[Stored data]
────────────────────────────────────────

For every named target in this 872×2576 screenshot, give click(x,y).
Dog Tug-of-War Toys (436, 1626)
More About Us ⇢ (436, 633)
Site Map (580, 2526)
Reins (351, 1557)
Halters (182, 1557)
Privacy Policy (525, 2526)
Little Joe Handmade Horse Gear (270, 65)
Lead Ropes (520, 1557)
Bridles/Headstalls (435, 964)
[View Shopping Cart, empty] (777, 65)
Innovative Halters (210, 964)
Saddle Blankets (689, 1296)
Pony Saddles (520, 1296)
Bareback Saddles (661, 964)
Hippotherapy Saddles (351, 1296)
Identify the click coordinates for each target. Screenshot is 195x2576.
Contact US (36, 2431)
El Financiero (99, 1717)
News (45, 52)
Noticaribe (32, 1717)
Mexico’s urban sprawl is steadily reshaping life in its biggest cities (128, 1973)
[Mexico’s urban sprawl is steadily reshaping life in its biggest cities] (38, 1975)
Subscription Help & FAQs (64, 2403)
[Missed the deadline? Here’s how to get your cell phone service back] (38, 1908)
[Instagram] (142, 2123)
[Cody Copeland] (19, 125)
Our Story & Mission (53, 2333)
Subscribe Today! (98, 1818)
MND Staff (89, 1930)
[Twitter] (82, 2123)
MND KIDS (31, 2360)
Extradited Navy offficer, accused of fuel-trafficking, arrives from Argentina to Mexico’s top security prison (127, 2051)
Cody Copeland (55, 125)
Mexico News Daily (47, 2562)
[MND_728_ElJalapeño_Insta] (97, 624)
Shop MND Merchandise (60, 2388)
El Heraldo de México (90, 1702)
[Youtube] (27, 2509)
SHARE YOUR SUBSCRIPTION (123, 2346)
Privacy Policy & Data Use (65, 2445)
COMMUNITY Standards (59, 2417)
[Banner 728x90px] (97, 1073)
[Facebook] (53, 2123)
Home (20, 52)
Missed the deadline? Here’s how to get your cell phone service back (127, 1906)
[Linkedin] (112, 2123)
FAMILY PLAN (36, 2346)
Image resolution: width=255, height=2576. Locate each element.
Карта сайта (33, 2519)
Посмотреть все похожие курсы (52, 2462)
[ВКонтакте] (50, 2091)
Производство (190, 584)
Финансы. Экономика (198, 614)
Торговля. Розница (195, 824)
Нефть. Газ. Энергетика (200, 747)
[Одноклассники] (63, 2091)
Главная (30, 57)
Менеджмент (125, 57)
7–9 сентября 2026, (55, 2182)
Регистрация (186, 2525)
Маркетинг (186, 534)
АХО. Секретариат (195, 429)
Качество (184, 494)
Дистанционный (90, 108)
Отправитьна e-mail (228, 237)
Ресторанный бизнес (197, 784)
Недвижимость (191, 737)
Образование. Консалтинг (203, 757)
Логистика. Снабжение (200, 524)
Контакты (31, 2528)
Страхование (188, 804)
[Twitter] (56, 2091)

────────────────────────────────────────

Write out the records in full, word for word.

For every named target in this 872×2576 screenshot, give click(x,y).
Dog Tug-of-War Toys (436, 1626)
More About Us ⇢ (436, 633)
Site Map (580, 2526)
Reins (351, 1557)
Halters (182, 1557)
Privacy Policy (525, 2526)
Little Joe Handmade Horse Gear (270, 65)
Lead Ropes (520, 1557)
Bridles/Headstalls (435, 964)
[View Shopping Cart, empty] (777, 65)
Innovative Halters (210, 964)
Saddle Blankets (689, 1296)
Pony Saddles (520, 1296)
Bareback Saddles (661, 964)
Hippotherapy Saddles (351, 1296)
Identify the click coordinates for each target. Screenshot is 195x2576.
Contact US (36, 2431)
El Financiero (99, 1717)
News (45, 52)
Noticaribe (32, 1717)
Mexico’s urban sprawl is steadily reshaping life in its biggest cities (128, 1973)
[Mexico’s urban sprawl is steadily reshaping life in its biggest cities] (38, 1975)
Subscription Help & FAQs (64, 2403)
[Missed the deadline? Here’s how to get your cell phone service back] (38, 1908)
[Instagram] (142, 2123)
[Cody Copeland] (19, 125)
Our Story & Mission (53, 2333)
Subscribe Today! (98, 1818)
MND Staff (89, 1930)
[Twitter] (82, 2123)
MND KIDS (31, 2360)
Extradited Navy offficer, accused of fuel-trafficking, arrives from Argentina to Mexico’s top security prison (127, 2051)
Cody Copeland (55, 125)
Mexico News Daily (47, 2562)
[MND_728_ElJalapeño_Insta] (97, 624)
Shop MND Merchandise (60, 2388)
El Heraldo de México (90, 1702)
[Youtube] (27, 2509)
SHARE YOUR SUBSCRIPTION (123, 2346)
Privacy Policy & Data Use (65, 2445)
COMMUNITY Standards (59, 2417)
[Banner 728x90px] (97, 1073)
[Facebook] (53, 2123)
Home (20, 52)
Missed the deadline? Here’s how to get your cell phone service back (127, 1906)
[Linkedin] (112, 2123)
FAMILY PLAN (36, 2346)
Image resolution: width=255, height=2576. Locate each element.
Карта сайта (33, 2519)
Посмотреть все похожие курсы (52, 2462)
[ВКонтакте] (50, 2091)
Производство (190, 584)
Финансы. Экономика (198, 614)
Торговля. Розница (195, 824)
Нефть. Газ. Энергетика (200, 747)
[Одноклассники] (63, 2091)
Главная (30, 57)
Менеджмент (125, 57)
7–9 сентября 2026, (55, 2182)
Регистрация (186, 2525)
Маркетинг (186, 534)
АХО. Секретариат (195, 429)
Качество (184, 494)
Дистанционный (90, 108)
Отправитьна e-mail (228, 237)
Ресторанный бизнес (197, 784)
Недвижимость (191, 737)
Образование. Консалтинг (203, 757)
Логистика. Снабжение (200, 524)
Контакты (31, 2528)
Страхование (188, 804)
[Twitter] (56, 2091)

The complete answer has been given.